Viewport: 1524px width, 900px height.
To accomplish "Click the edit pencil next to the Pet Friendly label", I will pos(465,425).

::::

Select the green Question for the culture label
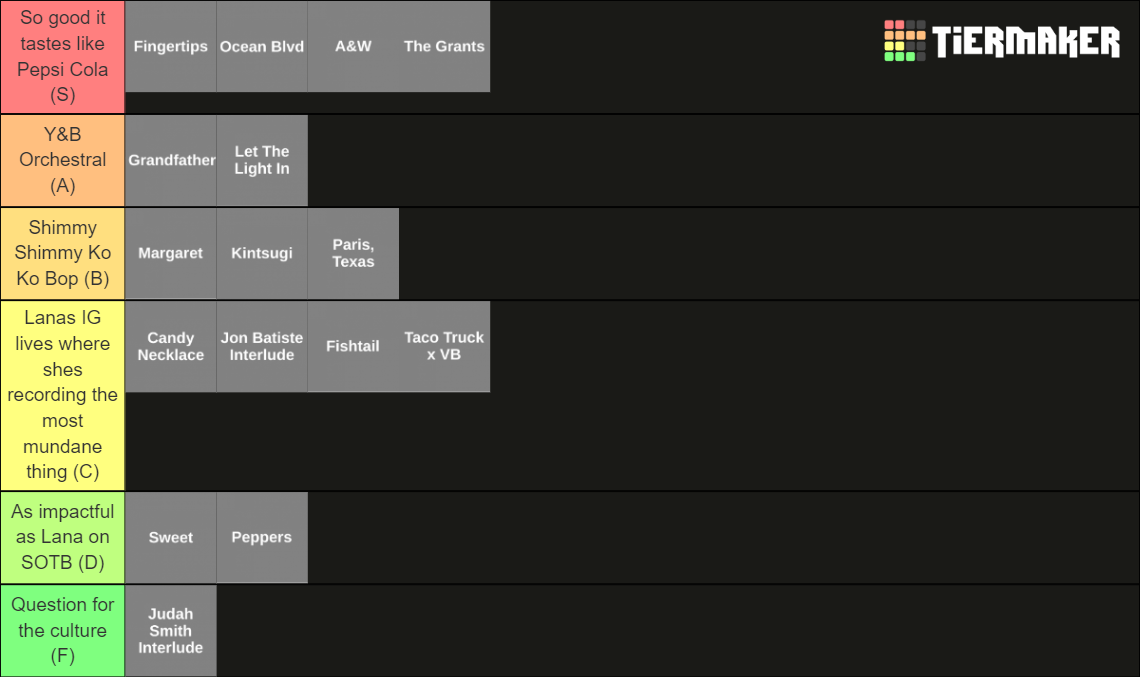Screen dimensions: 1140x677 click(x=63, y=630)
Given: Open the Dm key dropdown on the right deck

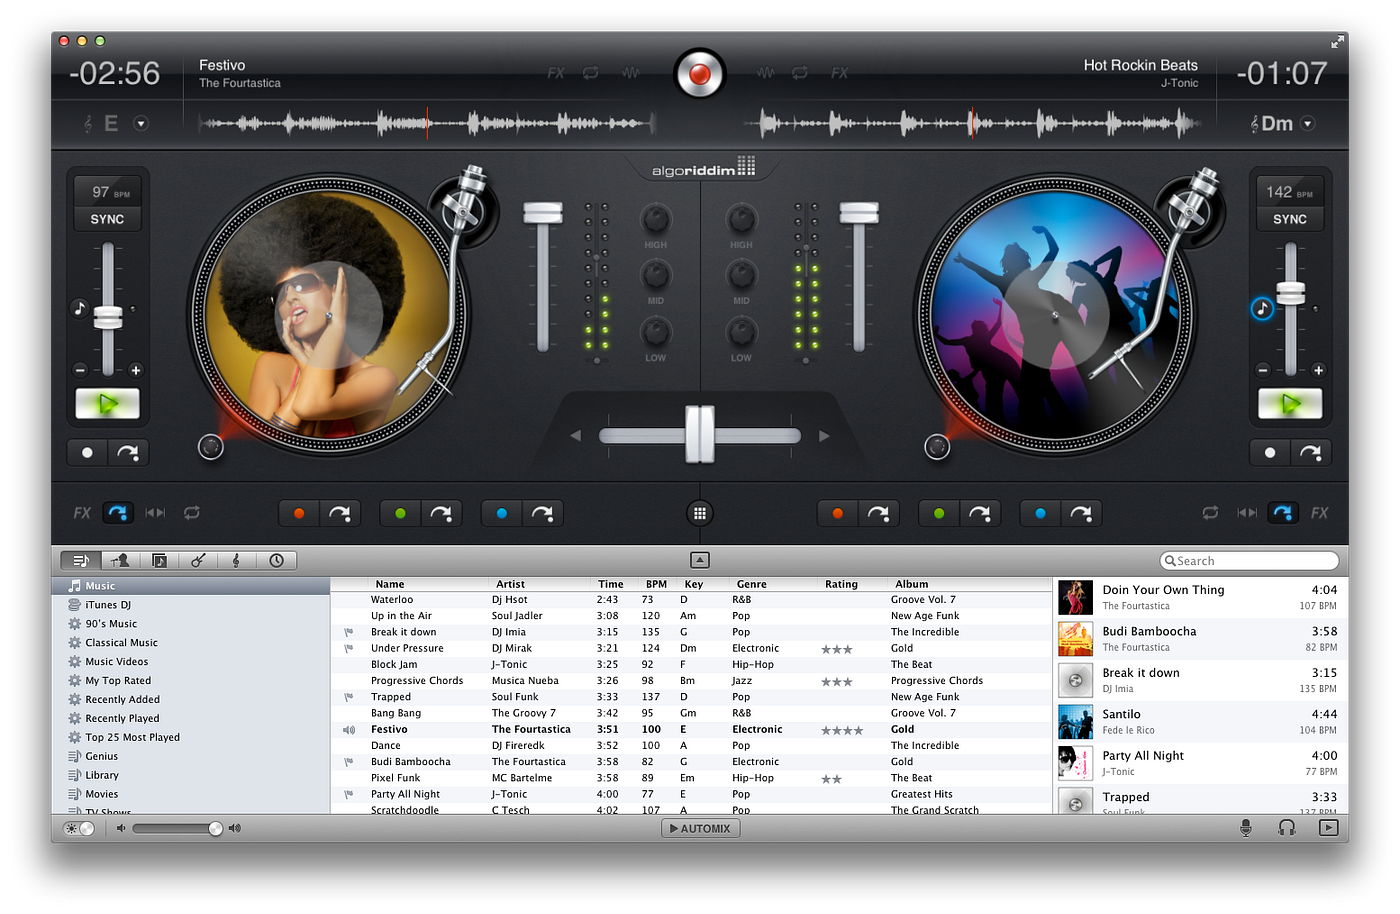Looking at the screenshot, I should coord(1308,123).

::::

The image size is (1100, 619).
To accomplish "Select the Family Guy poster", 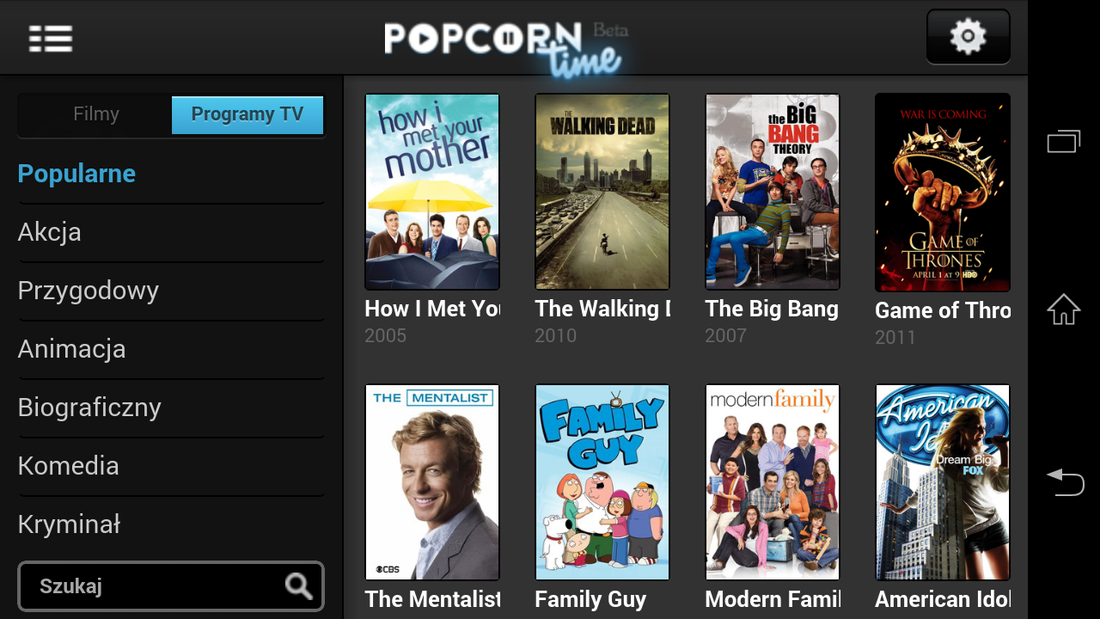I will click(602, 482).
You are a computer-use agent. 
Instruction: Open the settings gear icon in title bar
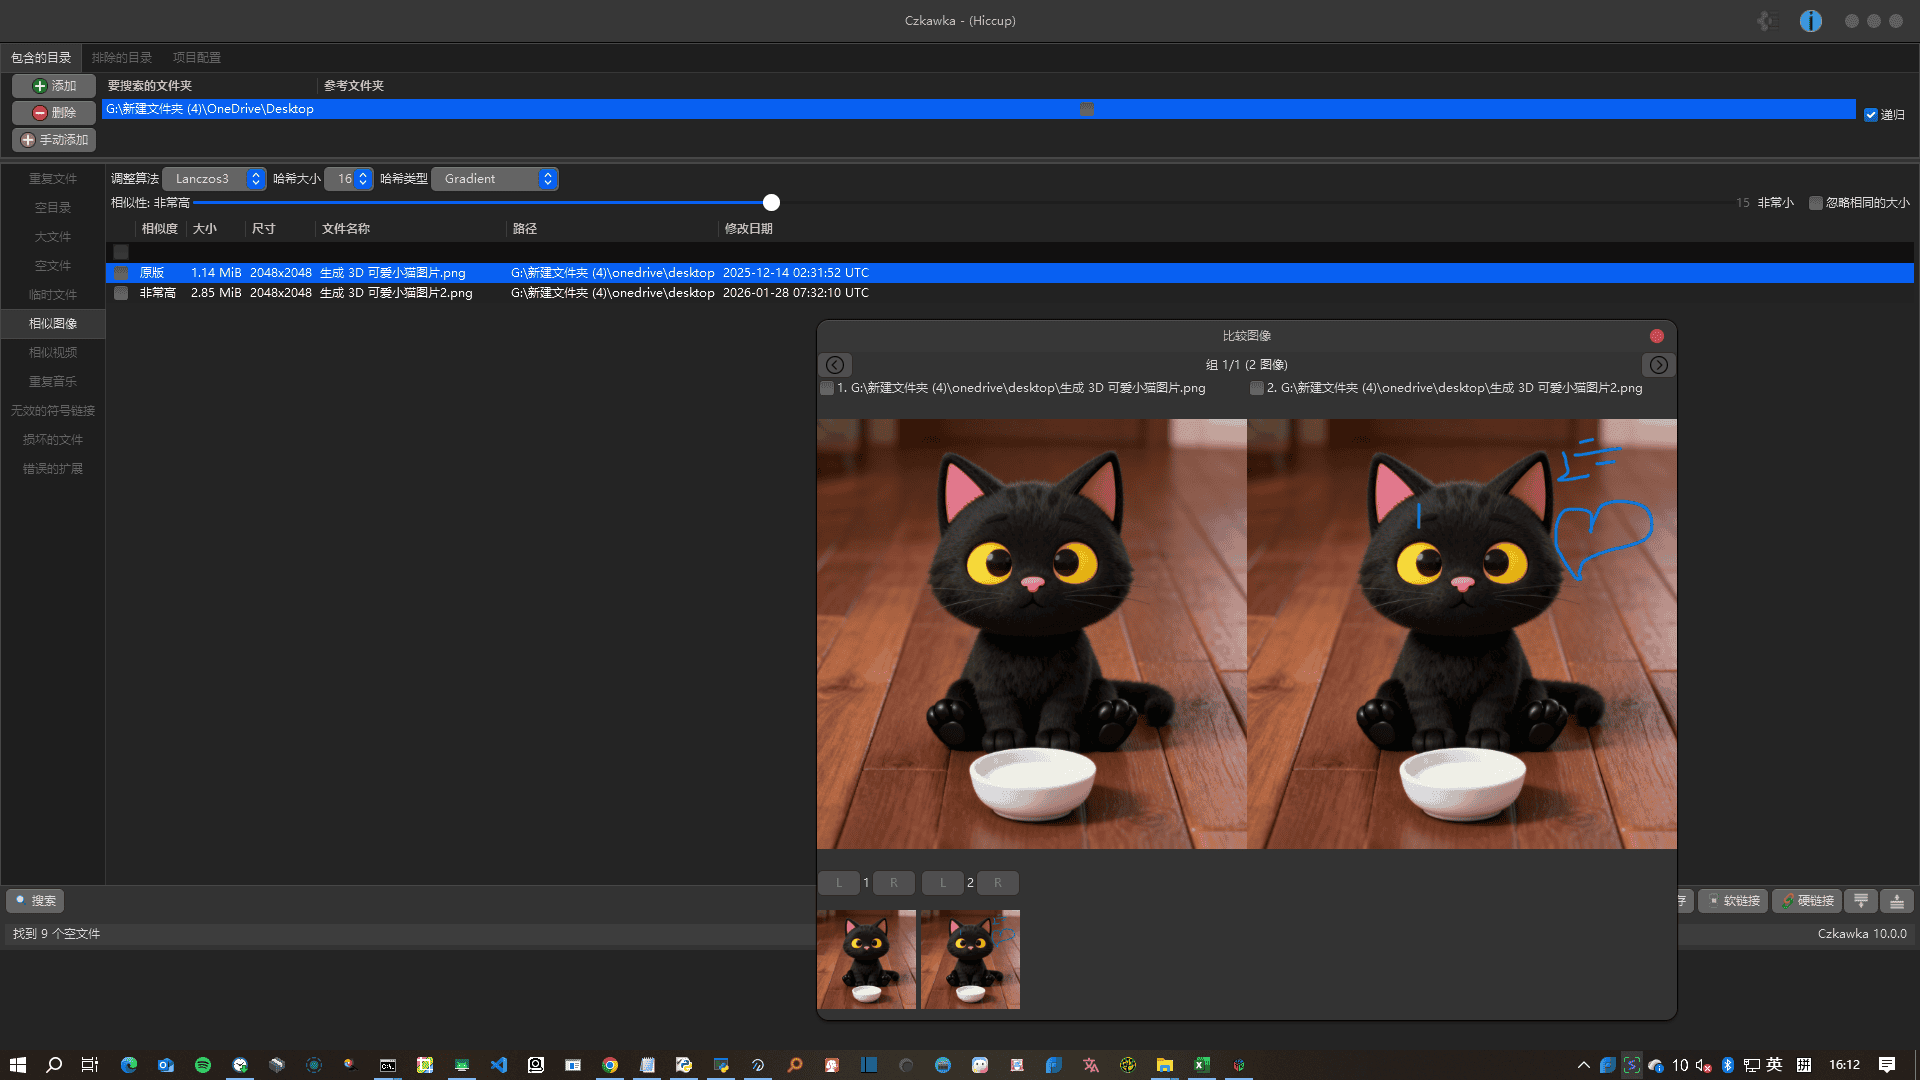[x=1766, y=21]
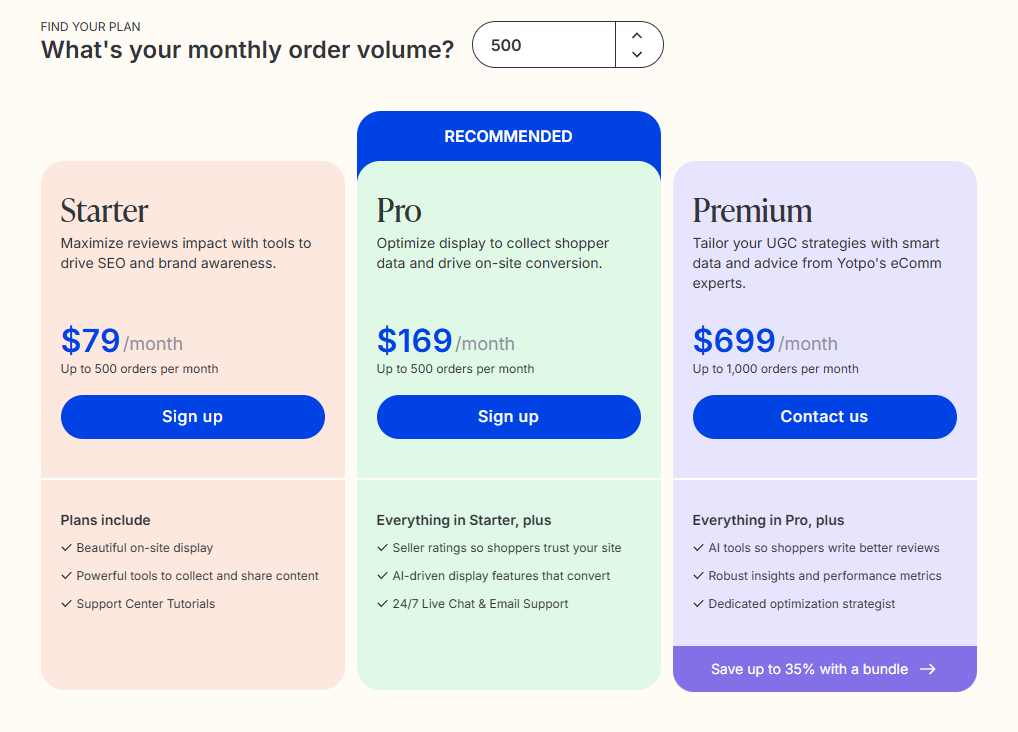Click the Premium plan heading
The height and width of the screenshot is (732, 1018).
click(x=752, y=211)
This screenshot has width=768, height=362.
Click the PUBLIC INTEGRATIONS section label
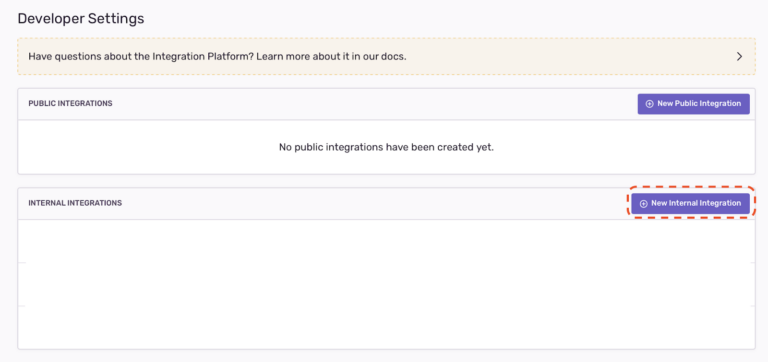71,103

::::

- _The exercise_: Copy out the rows word for word, everything from the line containing "Viewport: 1524px width, 900px height." down to the line containing "I will pos(465,425).", both of those lines included.

- _The reply_:
Viewport: 1524px width, 900px height.
To accomplish "Click the edit pencil next to the Pet Friendly label", I will pos(465,425).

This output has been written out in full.